Guinea Pigs – Tonino Benacquista

3 out of 5

Tonino Benacquista is the master of deep-dive philosophical insouciance.  Which sounds like a slight, and in many cases it would be, but he writes his narratives – fantastical fictions – with such a casual touch that it just seems to intuitively inherit humanity, making the shoulder-shrug results of heavy questions – in Guinea Pigs, that being What Would Happen If We Had A Pill To Help Conquer Our Fears? – part of the “answers,” in a sense.  At the same time, there’s not exactly an irony to the way his stories get into trouble and then somewhat easily sidle out, although that may be (massively, massively generalizing here) part of the European comics heritage, as those I’ve sampled tend to focus more on a holistic story or concept than heart-rending character contemplations or morality-seared think-pieces that it seems we hope/demand every English-speaking product turn into, a.k.a. now every kids cartoon has to develop some soul-searching justification for existence.  In short: If you know Benacquista isn’t trying to change the world with his stories, they’re quite enjoyable.

Guinea Pigs focuses on three down-and-outs volunteering for a trial medication.  We’re not told what it’s for, and Tonino – steadily assisted in his characterizations and scene setting by artist Nicolas Barral – takes this initial time to let us get to know the trio, to witness the effects of their isolation during the trial, and to introduce what eventually turns out to be the med’s product: each person flip-flopping a key element of their personality, which essentially equates to overcoming some fear.
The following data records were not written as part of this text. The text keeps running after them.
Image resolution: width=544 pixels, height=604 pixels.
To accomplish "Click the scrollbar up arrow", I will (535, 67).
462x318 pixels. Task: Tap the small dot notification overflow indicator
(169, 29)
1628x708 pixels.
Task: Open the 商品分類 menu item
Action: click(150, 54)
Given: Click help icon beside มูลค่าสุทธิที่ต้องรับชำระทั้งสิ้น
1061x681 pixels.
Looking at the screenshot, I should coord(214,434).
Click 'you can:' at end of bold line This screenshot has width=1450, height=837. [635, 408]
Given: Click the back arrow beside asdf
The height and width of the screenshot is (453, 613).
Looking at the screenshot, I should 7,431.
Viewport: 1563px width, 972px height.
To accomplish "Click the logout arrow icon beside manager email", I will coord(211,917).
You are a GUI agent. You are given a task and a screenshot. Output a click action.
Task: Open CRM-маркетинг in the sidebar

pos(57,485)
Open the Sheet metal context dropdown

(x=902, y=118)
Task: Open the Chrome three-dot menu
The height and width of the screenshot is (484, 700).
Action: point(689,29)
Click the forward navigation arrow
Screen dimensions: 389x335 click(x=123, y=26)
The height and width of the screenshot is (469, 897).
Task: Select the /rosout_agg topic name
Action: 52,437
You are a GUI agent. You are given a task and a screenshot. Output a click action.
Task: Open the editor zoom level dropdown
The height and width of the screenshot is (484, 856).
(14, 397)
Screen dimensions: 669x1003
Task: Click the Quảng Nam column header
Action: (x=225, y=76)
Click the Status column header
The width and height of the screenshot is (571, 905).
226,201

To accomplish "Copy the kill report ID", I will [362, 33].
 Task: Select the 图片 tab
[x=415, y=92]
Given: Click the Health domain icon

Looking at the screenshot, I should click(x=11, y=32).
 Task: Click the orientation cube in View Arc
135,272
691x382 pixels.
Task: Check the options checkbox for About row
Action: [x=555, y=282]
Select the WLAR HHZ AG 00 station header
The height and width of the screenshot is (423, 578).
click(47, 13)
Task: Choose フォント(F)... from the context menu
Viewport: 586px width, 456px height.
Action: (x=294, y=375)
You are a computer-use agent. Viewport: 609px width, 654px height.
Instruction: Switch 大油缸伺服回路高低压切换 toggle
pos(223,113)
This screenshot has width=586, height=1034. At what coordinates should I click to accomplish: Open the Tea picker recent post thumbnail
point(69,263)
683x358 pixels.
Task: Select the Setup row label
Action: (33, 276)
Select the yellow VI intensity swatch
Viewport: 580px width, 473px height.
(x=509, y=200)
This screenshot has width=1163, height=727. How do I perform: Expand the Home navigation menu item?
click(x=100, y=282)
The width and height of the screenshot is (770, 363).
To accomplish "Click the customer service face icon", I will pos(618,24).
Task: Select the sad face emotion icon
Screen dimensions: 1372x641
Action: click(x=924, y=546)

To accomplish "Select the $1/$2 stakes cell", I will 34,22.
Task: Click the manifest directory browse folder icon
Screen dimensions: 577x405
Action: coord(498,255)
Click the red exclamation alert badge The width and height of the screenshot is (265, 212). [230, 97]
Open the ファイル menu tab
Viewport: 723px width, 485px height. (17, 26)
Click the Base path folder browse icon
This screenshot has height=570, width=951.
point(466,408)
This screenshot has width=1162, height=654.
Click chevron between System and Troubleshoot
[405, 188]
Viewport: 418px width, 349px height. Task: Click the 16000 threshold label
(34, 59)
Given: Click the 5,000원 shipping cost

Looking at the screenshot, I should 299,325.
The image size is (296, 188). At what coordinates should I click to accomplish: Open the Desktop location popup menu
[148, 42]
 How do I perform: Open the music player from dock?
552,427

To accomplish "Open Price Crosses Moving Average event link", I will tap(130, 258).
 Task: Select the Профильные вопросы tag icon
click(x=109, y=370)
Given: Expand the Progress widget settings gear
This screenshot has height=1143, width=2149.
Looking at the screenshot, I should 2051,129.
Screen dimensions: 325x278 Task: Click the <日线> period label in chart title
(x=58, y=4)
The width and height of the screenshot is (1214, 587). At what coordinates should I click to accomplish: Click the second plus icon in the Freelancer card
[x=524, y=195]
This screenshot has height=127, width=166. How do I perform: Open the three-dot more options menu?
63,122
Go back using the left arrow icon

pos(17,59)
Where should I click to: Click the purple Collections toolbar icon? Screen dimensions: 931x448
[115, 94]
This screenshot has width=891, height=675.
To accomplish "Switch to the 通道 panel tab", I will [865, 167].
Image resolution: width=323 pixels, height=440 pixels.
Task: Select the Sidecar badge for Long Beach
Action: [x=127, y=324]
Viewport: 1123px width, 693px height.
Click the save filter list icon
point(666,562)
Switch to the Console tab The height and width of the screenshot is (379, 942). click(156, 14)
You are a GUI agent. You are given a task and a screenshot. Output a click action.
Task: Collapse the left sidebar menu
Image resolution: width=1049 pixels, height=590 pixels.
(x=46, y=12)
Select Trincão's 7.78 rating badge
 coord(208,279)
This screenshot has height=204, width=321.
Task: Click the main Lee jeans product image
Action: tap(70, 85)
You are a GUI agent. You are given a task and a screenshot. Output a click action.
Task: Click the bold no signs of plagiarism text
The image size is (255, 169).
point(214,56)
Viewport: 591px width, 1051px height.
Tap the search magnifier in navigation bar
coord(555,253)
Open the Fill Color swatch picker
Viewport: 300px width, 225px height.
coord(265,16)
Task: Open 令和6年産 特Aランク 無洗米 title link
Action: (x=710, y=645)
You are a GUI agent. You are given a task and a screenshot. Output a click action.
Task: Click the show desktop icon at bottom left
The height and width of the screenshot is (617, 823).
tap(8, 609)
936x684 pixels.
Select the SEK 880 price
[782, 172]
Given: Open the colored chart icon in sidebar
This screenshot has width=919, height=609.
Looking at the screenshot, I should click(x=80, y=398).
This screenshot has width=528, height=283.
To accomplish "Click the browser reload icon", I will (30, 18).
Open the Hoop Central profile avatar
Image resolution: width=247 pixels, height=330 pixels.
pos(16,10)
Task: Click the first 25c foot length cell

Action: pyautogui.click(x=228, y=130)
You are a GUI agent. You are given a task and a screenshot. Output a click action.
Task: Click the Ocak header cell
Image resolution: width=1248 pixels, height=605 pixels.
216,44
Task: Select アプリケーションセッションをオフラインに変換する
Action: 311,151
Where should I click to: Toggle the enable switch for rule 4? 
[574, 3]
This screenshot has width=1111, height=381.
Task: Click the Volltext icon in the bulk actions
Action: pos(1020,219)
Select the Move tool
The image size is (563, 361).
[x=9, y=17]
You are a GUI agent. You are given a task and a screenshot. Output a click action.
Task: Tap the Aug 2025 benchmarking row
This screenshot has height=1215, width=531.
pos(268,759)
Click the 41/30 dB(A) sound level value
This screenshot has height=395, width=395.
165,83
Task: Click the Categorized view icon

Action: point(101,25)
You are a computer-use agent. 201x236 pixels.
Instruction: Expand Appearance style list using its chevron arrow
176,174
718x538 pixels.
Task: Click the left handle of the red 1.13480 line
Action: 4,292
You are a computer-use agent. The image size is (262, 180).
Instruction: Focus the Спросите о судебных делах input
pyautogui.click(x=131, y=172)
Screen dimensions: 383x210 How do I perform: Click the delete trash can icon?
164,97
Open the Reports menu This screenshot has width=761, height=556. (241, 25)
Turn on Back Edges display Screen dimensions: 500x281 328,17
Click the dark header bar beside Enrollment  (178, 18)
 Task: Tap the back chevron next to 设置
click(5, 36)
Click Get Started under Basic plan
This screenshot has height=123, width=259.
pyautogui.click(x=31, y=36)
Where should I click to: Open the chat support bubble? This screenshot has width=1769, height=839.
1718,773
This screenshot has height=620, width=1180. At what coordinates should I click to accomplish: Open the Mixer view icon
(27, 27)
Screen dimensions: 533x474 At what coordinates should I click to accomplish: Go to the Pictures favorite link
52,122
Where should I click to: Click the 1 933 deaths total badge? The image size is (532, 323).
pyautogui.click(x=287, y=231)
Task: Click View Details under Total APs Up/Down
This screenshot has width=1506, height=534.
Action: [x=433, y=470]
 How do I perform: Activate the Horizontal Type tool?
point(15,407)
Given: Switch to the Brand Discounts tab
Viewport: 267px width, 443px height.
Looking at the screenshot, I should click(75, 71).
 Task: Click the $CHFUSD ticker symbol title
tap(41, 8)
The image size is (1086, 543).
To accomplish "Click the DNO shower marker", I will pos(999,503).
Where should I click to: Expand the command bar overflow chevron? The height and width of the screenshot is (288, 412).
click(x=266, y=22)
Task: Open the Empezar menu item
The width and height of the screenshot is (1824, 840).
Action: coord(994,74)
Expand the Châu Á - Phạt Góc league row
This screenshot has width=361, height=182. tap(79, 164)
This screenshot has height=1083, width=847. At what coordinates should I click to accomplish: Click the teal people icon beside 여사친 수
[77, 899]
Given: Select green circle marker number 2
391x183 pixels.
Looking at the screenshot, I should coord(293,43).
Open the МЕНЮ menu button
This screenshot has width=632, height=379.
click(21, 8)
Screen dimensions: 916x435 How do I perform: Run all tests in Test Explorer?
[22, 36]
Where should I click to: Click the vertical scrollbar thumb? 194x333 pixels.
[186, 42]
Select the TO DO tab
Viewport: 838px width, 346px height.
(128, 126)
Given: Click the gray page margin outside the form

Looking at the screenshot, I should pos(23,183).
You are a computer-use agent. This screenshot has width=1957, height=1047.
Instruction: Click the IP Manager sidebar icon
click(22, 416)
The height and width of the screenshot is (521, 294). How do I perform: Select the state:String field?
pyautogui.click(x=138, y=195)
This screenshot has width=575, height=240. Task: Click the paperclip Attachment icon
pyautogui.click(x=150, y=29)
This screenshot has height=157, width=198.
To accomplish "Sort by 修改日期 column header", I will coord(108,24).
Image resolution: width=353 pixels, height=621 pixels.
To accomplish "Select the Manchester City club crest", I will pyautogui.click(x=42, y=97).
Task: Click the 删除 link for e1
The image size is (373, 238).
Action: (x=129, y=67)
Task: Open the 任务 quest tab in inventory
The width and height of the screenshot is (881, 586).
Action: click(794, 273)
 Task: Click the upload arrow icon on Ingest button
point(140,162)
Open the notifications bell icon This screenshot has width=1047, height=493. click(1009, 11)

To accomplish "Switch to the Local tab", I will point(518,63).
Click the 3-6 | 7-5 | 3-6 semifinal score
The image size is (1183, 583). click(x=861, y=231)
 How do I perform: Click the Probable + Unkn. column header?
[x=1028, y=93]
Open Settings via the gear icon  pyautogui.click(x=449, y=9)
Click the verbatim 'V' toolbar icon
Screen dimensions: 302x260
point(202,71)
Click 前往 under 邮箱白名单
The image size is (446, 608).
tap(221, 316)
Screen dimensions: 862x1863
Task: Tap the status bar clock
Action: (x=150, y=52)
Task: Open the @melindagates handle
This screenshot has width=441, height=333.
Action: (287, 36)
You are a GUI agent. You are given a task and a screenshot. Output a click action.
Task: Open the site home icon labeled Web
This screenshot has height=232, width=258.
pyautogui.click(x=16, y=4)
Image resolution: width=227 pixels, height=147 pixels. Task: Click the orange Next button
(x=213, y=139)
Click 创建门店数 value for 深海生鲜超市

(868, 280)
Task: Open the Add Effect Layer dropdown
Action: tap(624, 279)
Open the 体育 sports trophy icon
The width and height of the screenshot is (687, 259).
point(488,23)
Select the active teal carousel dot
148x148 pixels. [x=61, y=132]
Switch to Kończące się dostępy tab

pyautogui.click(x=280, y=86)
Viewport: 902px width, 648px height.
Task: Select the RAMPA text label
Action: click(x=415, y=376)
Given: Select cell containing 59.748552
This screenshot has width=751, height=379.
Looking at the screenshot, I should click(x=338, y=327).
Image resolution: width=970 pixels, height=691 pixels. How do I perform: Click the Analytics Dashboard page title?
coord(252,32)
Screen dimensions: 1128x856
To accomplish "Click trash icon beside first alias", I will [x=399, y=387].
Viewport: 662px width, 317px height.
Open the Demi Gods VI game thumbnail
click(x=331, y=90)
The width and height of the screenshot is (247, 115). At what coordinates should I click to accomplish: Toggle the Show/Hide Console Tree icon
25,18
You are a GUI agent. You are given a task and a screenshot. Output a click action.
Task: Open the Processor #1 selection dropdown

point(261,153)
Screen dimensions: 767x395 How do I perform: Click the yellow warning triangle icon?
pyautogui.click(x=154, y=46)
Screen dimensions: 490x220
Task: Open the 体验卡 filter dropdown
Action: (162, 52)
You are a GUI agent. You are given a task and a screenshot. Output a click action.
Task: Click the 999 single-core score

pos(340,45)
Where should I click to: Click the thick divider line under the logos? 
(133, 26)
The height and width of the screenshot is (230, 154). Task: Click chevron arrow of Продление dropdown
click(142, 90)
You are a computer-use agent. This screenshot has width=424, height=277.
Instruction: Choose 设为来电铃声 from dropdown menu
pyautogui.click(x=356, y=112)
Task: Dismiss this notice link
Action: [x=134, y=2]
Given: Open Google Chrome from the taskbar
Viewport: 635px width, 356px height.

The leading doctor wishes to cease the trial; the patients essentially refuse.  And this is the Euro / American comics split: whereas the latter would likely take this in a ruinous direction – unforeseen, horrible consequences! – Guinea Pigs pokes at what would / could / might happen with a general public on such pulls, and then tiptoes its way to the end of the story with everything (spoiler…) pretty much going back to normal.  Structurally, Benacquista weights the majority of the book on that opening, getting-to-know portion, making this after-effects part short both in page length and in narrative consequence, but again, knowing that the story is just an exploration and not, necessarily, intended to make any declarations, this makes sense.

Still, it’s handy having expectations alerted when reading Tonino’s work.  Thus prepped, though, they’re really excellent, free-flowing tales, and Guinea Pigs is another example of that form.